KeywordsTransfer function Root mean square error of prediction Uneven sampling Bias Weighted averaging Maximum likelihood Modern analogue technique Palaeoenvironmental reconstructions
Transfer functions for quantitative reconstructions of environmental variables based on the relationship between species and the environment in a modern training set have been immensely useful tools in the palaeo-sciences. Despite this utility, and the effort spent generating such training sets, there has been little work attempting to optimise the design of training sets. Here we consider the impact of uneven sampling along the environmental gradient.

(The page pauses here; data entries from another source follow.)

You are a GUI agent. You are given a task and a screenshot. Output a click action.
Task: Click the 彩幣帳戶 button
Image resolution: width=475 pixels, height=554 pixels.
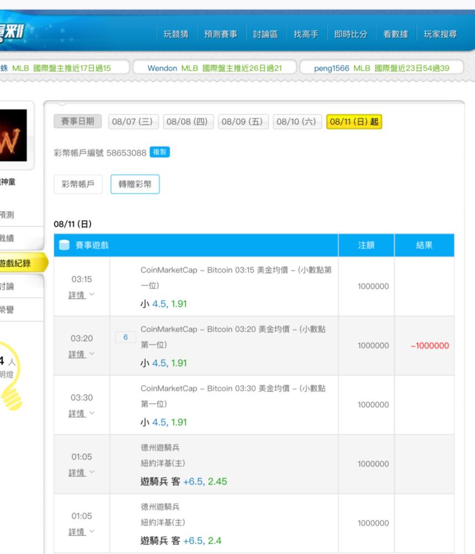click(78, 185)
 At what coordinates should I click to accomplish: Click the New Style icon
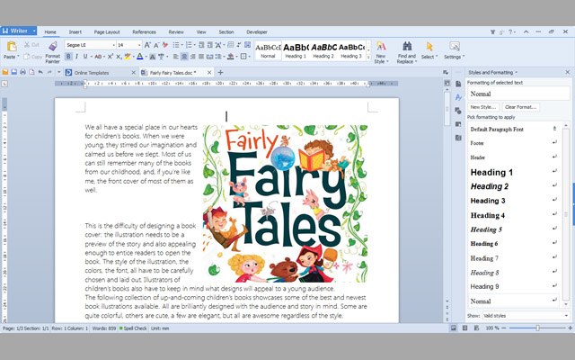click(x=381, y=45)
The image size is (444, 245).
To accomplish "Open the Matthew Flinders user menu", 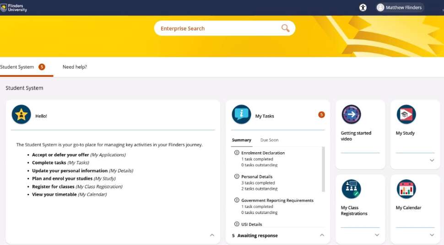I will [400, 7].
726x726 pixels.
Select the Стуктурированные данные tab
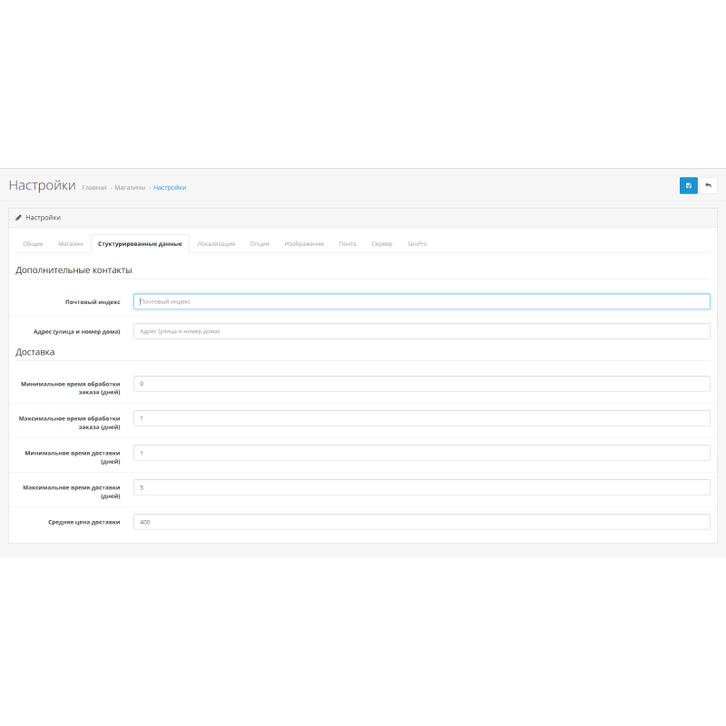tap(142, 243)
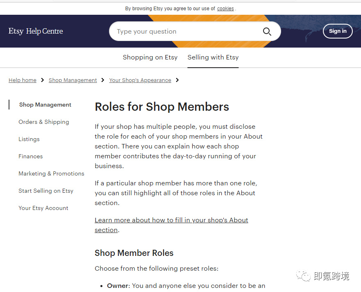Go to Finances sidebar section
Screen dimensions: 361x292
coord(31,157)
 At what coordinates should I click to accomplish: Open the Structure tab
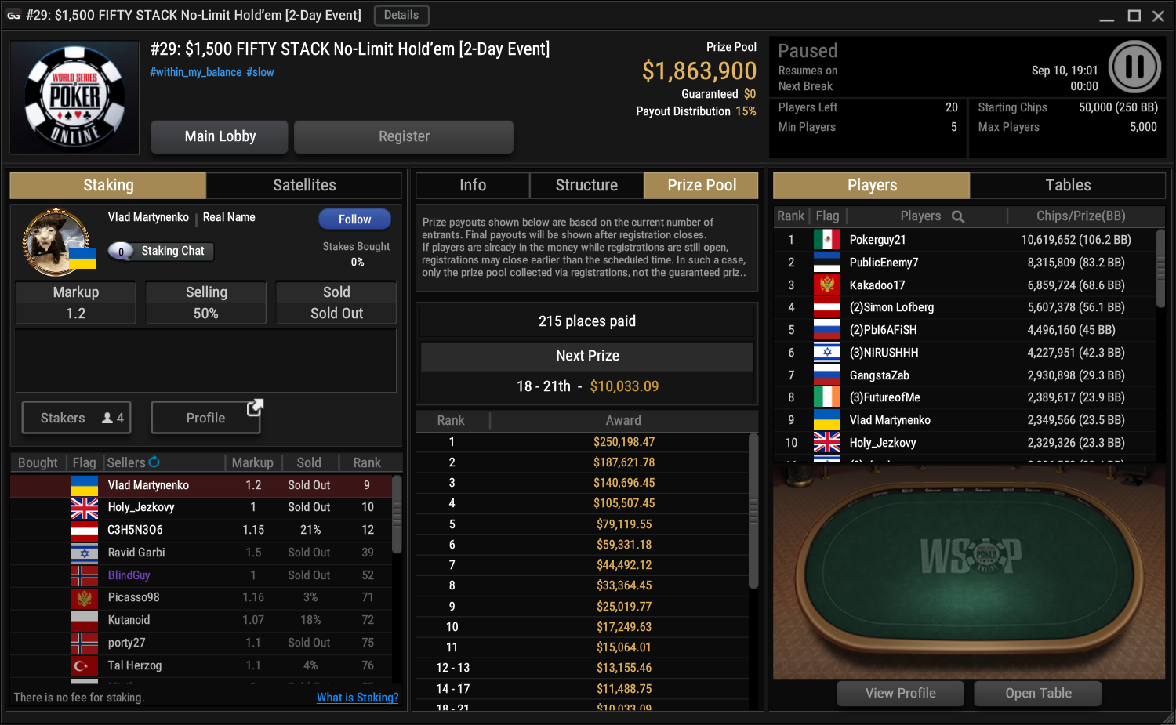pos(586,186)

ter Braak and Looman (1986) demonstrated that the efficiency of weighted averaging (WA) for estimating species’ optima and tolerances approaches that of Gaussian logit regression only when the environmental gradient is evenly sampled. Poorly estimated WA optima are unlikely to give the most reliable reconstructions, so we predict that training sets with evenly sampled gradients should perform better than those with unevenly sampled gradients, and that this difference should be larger with WA than maximum likelihood regression and calibration which uses Gaussian logit regression.
Ginn et al. (2007) investigated the effect of uneven sampling of the environmental gradient on transfer function performance by taking a large training set and dropping observations from the more densely sampled parts of the gradient until the remaining observations were approximately evenly distributed along the gradient. Surprisingly, they found that the cross-validation performance statistics from the full data set and the uniform data set were similar.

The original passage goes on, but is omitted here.